This case study has been deprecated; the current version can be found here.

Part 1: Introduction to Gaussian Processes
Part 2: Optimizing Gaussian Processes Hyperparameters
Part 3: Bayesian Inference of Gaussian Processes Hyperparameters

In Part 1 of this case study we learned the basics of Gaussian processes and their implementation in Stan. We assumed, however, the knowledge of the correct hyperparameters for the squared exponential kernel, \(\alpha\) and \(\rho\), as well as the measurement variability, \(\sigma\), in the Gaussian observation model. In practice we will not know these hyperparameters a priori but will instead have to infer them from the observed data themselves.

Unfortunately, inferring Gaussian process hyperparameters is a notoriously challenging problem. In this part of the case study we will consider fitting the hyperparameters with maximum marginal likelihood, a computationally inexpensive technique for generating point estimates and consider the utility of those point estimates in the context of Gaussian process regression with a Gaussian observation model.

1 Initial Setup

First things first we set up our local computing environment,

library(rstan)
Loading required package: ggplot2
Loading required package: StanHeaders
rstan (Version 2.16.2, packaged: 2017-07-03 09:24:58 UTC, GitRev: 2e1f913d3ca3)
For execution on a local, multicore CPU with excess RAM we recommend calling
rstan_options(auto_write = TRUE)
options(mc.cores = parallel::detectCores())
rstan_options(auto_write = TRUE)
options(mc.cores = parallel::detectCores())
source("gp_utility.R")

and then load in both the simulated data and the ground truth,

data <- read_rdump('gp.data.R')
true_realization <- read_rdump('gp.truth.R')

Finally we recreate the true data generating process that we are attempting to model,

f_data <- list(sigma=true_realization$sigma_true,
               N=length(true_realization$f_total),
               f=true_realization$f_total)
dgp_fit <- stan(file='simu_gauss_dgp.stan', data=f_data, iter=1000, warmup=0,
                chains=1, seed=5838298, refresh=1000, algorithm="Fixed_param")

SAMPLING FOR MODEL 'simu_gauss_dgp' NOW (CHAIN 1).
Iteration:   1 / 1000 [  0%]  (Sampling)
Iteration: 1000 / 1000 [100%]  (Sampling)

 Elapsed Time: 0 seconds (Warm-up)
               0.056014 seconds (Sampling)
               0.056014 seconds (Total)
plot_gp_pred_quantiles(dgp_fit, data, true_realization,
                       "True Data Generating Process Quantiles")

2 Inferring the Hyperparameters with Maximum Marginal Likelihood

Maximum marginal likelihood optimizes the likelihood of the observed data conditioned on the Gaussian process hyperparameters with the realizations of the Gaussian process themselves marginalized out.

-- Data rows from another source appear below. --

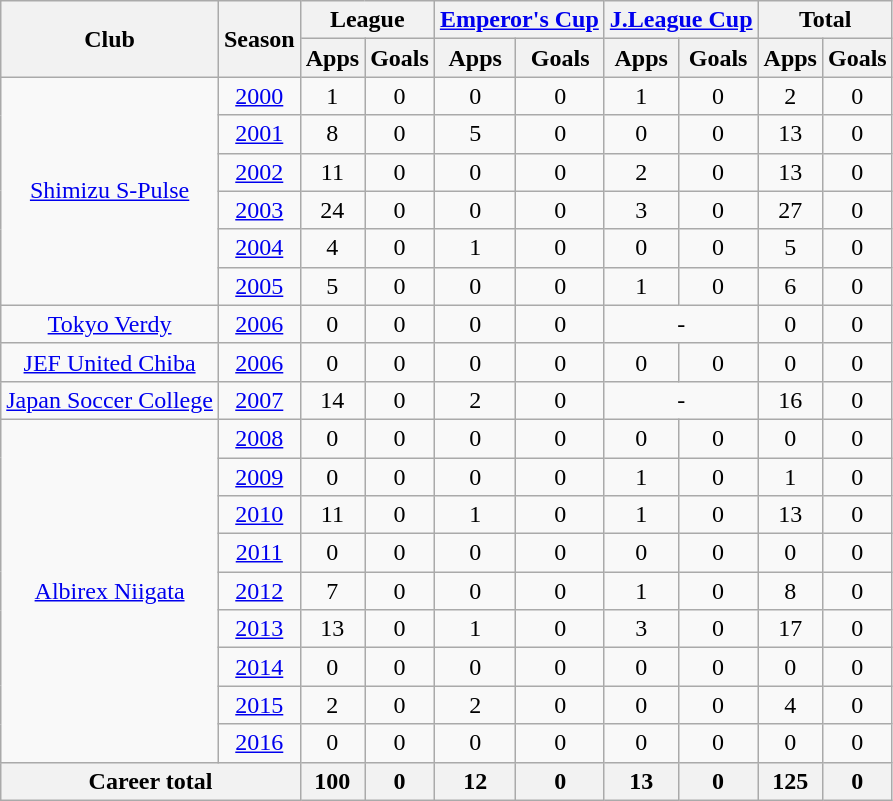
27 [790, 210]
2011 [259, 553]
100 [332, 781]
Japan Soccer College [110, 400]
2002 [259, 172]
2012 [259, 591]
6 [790, 286]
2015 [259, 705]
2013 [259, 629]
24 [332, 210]
2009 [259, 477]
2000 [259, 96]
J.League Cup [681, 20]
2010 [259, 515]
2003 [259, 210]
2016 [259, 743]
2014 [259, 667]
125 [790, 781]
Career total [150, 781]
16 [790, 400]
Shimizu S-Pulse [110, 191]
2001 [259, 134]
17 [790, 629]
Tokyo Verdy [110, 324]
Club [110, 39]
7 [332, 591]
Emperor's Cup [519, 20]
Season [259, 39]
Total [825, 20]
14 [332, 400]
JEF United Chiba [110, 362]
12 [475, 781]
Albirex Niigata [110, 590]
2004 [259, 248]
2005 [259, 286]
2007 [259, 400]
League [367, 20]
2008 [259, 438]
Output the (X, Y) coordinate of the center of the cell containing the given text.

Note that this is fundamentally different from constructing a modal estimator by optimizing the posterior density for the hyperparameters as the maximum marginal likelihood is a function. Differences arise between the two approaches when transformations are introduced to bound parameters, for example enforcing positivity of \(\alpha\), \(\rho\), and \(\sigma\).

To implement maximum marginal likelihood we move the now unknown hyperparameters to the parameters block of our Stan program and then construct a analytic posterior Gaussian process in the model block,

writeLines(readLines("opt1.stan"))
data {
  int<lower=1> N;
  real x[N];
  vector[N] y;
}

parameters {
  real<lower=0> rho;
  real<lower=0> alpha;
  real<lower=0> sigma;
}

model {
  matrix[N, N] cov =   cov_exp_quad(x, alpha, rho)
                     + diag_matrix(rep_vector(square(sigma), N));
  matrix[N, N] L_cov = cholesky_decompose(cov);

  y ~ multi_normal_cholesky(rep_vector(0, N), L_cov);
}

We then optimize the resulting Stan program to give

gp_opt1 <- stan_model(file='opt1.stan')
opt_fit <- optimizing(gp_opt1, data=data, seed=5838298, hessian=FALSE)
Initial log joint probability = -20.4511
Optimization terminated normally: 
  Convergence detected: relative gradient magnitude is below tolerance
alpha <- opt_fit$par[2]
rho <- opt_fit$par[1]
sigma <- opt_fit$par[3]

sprintf('alpha = %s', alpha)
[1] "alpha = 2.37412983590049"
sprintf('rho = %s', rho)
[1] "rho = 0.334039378319107"
sprintf('sigma = %s', sigma)
[1] "sigma = 0.198461596554666"

Note the large marginal standard deviation, \(\alpha\), the small lenght scale, \(\rho\), and small measurement variability, \(\sigma\). Together these imply a Gaussian process that supports very wiggly functions.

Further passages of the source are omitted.